[Start of section]

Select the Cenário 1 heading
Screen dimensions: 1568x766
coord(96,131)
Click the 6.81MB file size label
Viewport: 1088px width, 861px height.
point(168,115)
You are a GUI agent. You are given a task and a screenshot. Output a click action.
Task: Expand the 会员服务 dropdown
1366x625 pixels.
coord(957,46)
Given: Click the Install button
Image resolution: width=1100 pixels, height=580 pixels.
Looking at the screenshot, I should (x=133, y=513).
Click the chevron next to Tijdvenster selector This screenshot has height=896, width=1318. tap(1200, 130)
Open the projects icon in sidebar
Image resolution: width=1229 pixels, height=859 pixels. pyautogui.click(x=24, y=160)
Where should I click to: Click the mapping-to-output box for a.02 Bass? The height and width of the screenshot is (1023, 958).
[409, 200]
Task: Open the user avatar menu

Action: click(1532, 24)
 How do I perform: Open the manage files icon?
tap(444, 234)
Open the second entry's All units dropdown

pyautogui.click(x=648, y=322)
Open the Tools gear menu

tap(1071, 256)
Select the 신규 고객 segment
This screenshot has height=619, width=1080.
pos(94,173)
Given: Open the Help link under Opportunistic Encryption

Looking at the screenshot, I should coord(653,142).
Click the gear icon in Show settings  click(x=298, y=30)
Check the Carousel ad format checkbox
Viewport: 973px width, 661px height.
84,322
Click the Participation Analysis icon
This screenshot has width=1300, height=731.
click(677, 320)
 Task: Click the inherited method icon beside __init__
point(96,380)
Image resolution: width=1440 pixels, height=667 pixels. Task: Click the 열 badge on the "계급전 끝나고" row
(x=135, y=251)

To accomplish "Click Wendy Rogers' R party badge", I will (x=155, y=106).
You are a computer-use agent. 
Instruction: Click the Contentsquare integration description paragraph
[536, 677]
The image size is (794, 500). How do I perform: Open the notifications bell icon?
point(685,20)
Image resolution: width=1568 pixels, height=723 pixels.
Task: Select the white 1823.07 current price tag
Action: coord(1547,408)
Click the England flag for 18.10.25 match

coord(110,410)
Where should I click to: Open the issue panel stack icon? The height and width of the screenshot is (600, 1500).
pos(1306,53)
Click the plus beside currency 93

[End of section]

YOUR TASK
Everything in the listing needs to be duplicated exactly, line for line.

ANSWER TO THE PROBLEM
Select the Cenário 1 heading
Screen dimensions: 1568x766
coord(96,131)
Click the 6.81MB file size label
Viewport: 1088px width, 861px height.
point(168,115)
You are a GUI agent. You are given a task and a screenshot. Output a click action.
Task: Expand the 会员服务 dropdown
1366x625 pixels.
coord(957,46)
Given: Click the Install button
Image resolution: width=1100 pixels, height=580 pixels.
Looking at the screenshot, I should (x=133, y=513).
Click the chevron next to Tijdvenster selector This screenshot has height=896, width=1318. tap(1200, 130)
Open the projects icon in sidebar
Image resolution: width=1229 pixels, height=859 pixels. pyautogui.click(x=24, y=160)
Where should I click to: Click the mapping-to-output box for a.02 Bass? The height and width of the screenshot is (1023, 958).
[409, 200]
Task: Open the user avatar menu

Action: click(1532, 24)
 How do I perform: Open the manage files icon?
tap(444, 234)
Open the second entry's All units dropdown

pyautogui.click(x=648, y=322)
Open the Tools gear menu

tap(1071, 256)
Select the 신규 고객 segment
This screenshot has height=619, width=1080.
pos(94,173)
Given: Open the Help link under Opportunistic Encryption

Looking at the screenshot, I should coord(653,142).
Click the gear icon in Show settings  click(x=298, y=30)
Check the Carousel ad format checkbox
Viewport: 973px width, 661px height.
84,322
Click the Participation Analysis icon
This screenshot has width=1300, height=731.
click(677, 320)
 Task: Click the inherited method icon beside __init__
point(96,380)
Image resolution: width=1440 pixels, height=667 pixels. Task: Click the 열 badge on the "계급전 끝나고" row
(x=135, y=251)

To accomplish "Click Wendy Rogers' R party badge", I will (x=155, y=106).
You are a computer-use agent. 
Instruction: Click the Contentsquare integration description paragraph
[536, 677]
The image size is (794, 500). How do I perform: Open the notifications bell icon?
point(685,20)
Image resolution: width=1568 pixels, height=723 pixels.
Task: Select the white 1823.07 current price tag
Action: coord(1547,408)
Click the England flag for 18.10.25 match

coord(110,410)
Where should I click to: Open the issue panel stack icon? The height and width of the screenshot is (600, 1500).
pos(1306,53)
Click the plus beside currency 93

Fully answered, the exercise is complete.